In one embodiment the method further comprises the step of using accelerometers to collect seismic data.
Preferably the method further comprises inputting signals received by the accelerometers into data processing software. More preferably the method further comprises using data processing software to filter signals from the accelerometers to separate the steady state acceleration due to gravity and time varying signals due to seismic vibrations.
In another embodiment the method further comprises the step of calculating orientation of the system relative to the vertical. In one embodiment calculation of the orientation is implemented in real time. Alternatively, calculation of the orientation is made during processing of seismic data.
In one embodiment, the method further comprises the steps of transposing the seismic signal from the up axis accelerometer to give the seismic signal in the vertical axis; transposing the seismic signal from the along axis accelerometer to give the seismic signal in the horizontal along axis; and transposing the seismic signal from the across axis accelerometer to give the seismic signal in the horizontal across axis.
Preferably, each signal is referenced to the vertical and horizontal planes with the along line lying in the same vertical plane as the along axis of the sensor.
In one embodiment calculation of the transposition of the signal is implemented in real time. Alternatively, calculation of the transposition of the signal may be made during processing of seismic data.
Alternatively, the method comprises the step of using geophones to collect seismic data.

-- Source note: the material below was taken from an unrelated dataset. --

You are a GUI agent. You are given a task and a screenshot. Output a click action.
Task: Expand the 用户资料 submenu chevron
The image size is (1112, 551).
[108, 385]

Typically one geophone is fixed in the same axis as each accelerometer.
Preferably in this alternative the method further comprises the step of using each geophone to measure the seismic signal component in its axis. Typically, the method further comprises transposing seismic signals from each geophone to give the seismic signal in its required axis.
Typically, the method further comprises the step of using orthogonally disposed magnetic sensors to determine the orientation of the seismic sensor apparatus relative to North. More preferably, the seismic signals are transposed to a North and vertical reference frame. A more accurate calculation of vertical may be also made using alignment information from the magnetic sensors.